The Hero Gonzalo Guerrero
On 12 October 1992, depending on your point of view, we observed either the quincentennial celebration of Columbus Day or the International Day of Solidarity with Indigenous People. After 500 years it was hard for indigenous people, and many others, to get behind Columbus. After seeing the first native inhabitants he wrote: ‘They do not carry weapons and do not know them, for I showed them a sword, they took it by the edge and cut themselves out of ignorance... With 50 men we could subjugate them all and make them do whatever we want.’ And so from the beginning the strategy was set.
Before 2011 ends, there is another quincentennial I want to talk about. It’s been 500 years since 1511 when Gonzalo Guerrero washed ashore in what today is Quintana Roo, after his ship sank in a hurricane and he drifted two weeks on a raft off the Caribbean coast of Mexico. Nineteen years earlier this hired soldier had been on the carvel Niña during Columbus’ first voyage. Born in Andalusia, a veteran soldier and Christian, Guerrero found himself far from his ranks, far from Christendom, captured and put into a cage and forced into slavery.
Columbus was a flawed character. He cheated the captain of the Pinta out of the award of a lifetime pension, promised by the King of Spain, by lying about having seen land first. He demanded tribute from indigenous peoples, cutting off their hands and watching them bleed to death when not paid on time.
Guerrero was a hero. He overcame great danger and physical trials. He overcame isolation. Most heroic of all, he overcame his own culture. He overcame the great Christian lie of his time, the time of the inquisition, with soldier-monks murdering tens of thousands of Jews, protestants and homosexuals in Europe, all in the holy name of the ‘love your enemy’ Christ. And now there was a new world, where everyone was a non-Christian and so everyone could be tortured with impunity.
The reality of this land is that the invasion of Europeans and the invasion of Christianity was a disaster of unimaginable proportions. Ninety percent of the people of two continents paid with their lives.

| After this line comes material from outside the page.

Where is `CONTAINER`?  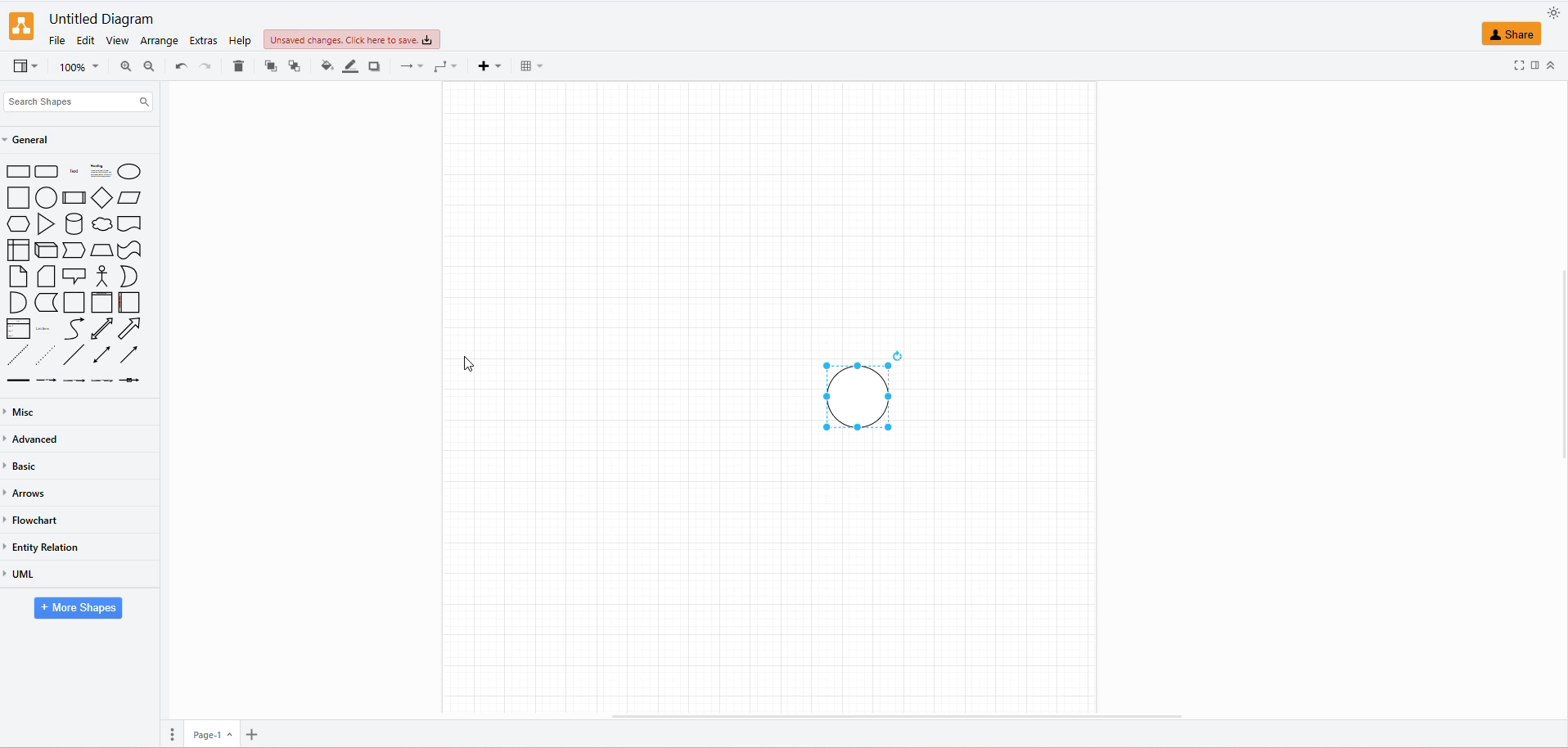 CONTAINER is located at coordinates (74, 302).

Guerrero was Spanish. Guerrero was Christian. Yet he went from being a slave in a cage, on a hot tropical beach 5,000 miles from home, to having a Mayan wife and three Mayan children, and to being a Mayan Cacique, lord over the temples of Ichpaatún near Chetumal, and a Mayan war chief. He fought against the enemies of God and man, against his Christian countrymen, and led the Maya fight against Cortés. He taught European war theory and battle science to his adopted Mayan brothers. It may have been due to his influence that the Yucatán Maya were never completely subdued, and they continued to fight their overlords of European descent in the Caste War extending into the 20th Century.

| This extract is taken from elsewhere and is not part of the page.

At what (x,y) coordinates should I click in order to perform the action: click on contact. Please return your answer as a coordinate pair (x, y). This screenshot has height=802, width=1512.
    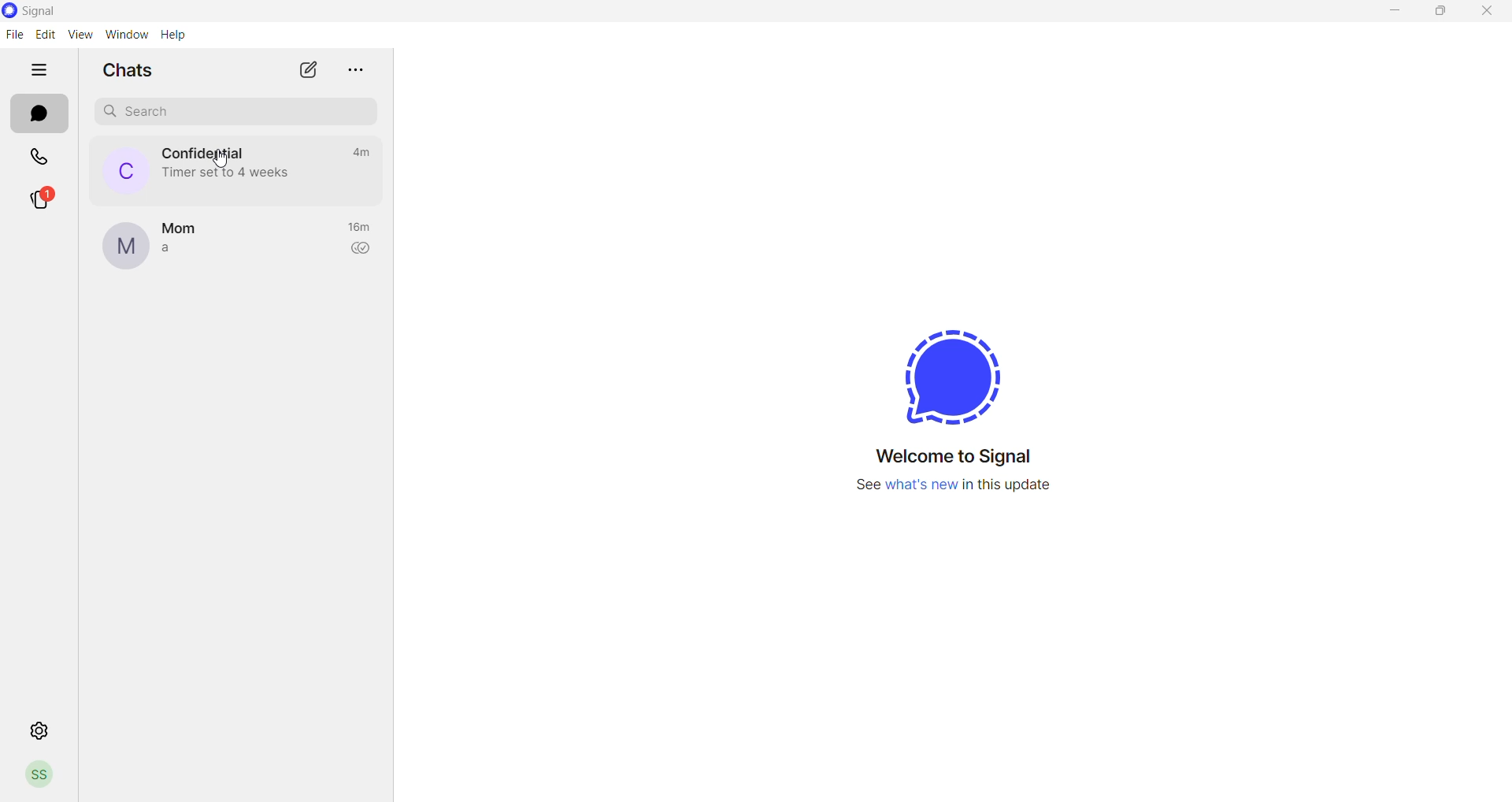
    Looking at the image, I should click on (185, 224).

Mayan war Chief Gonzalo Guerrero was killed in battle. He had gone with 50 war canoes to aid fellow Mayan Cacique Cicumba, who was being attacked by Pedro de Alvarado in what is today Honduras. Pedro de Alvarado was the conquistador who conquered Guatemala, known best for his legendary cruelty toward all of humanity. It was a confrontation between the best and the worst of the Spanish, and of the human family. Gonzalo Guerrero was killed by a Spanish arquebus shot to the chest.

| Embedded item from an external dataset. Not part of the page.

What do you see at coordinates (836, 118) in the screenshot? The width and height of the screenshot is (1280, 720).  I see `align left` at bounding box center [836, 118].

The gift of Gonzalo Guerrero was more than a set of survival skills. The gift of Gonzalo Guerrero was a way of seeing. He never rejected the god of his upbringing in Andalusia, and sent his countrymen away ‘with God’s blessing’ when they came to ‘rescue’ him. He was no longer Spanish. He was never fully Mayan. He was what we today would call an American, a catch-all term for the people of this hemisphere.
Gonzalo Guerrero was open to the reality of this land, to the spirit, or angels, or however he would describe, with his Christian vocabulary, the divine nature of the ground beneath his feet. The names are not important. The reality, the inspirited reality that predated Guerrero by thousands of years and remains beneath our feet today, is what is important. It does not mean that there is no place for Christianity here. It does mean that Americans must at the very least be respectful of the way God has been manifested in this place.
Our ability to live in healthy relationship with the environment, within the natural system of life and spirit, waits for our eyes to be opened. It waits for us to receive Gonzalo Guerrero’s gift of seeing.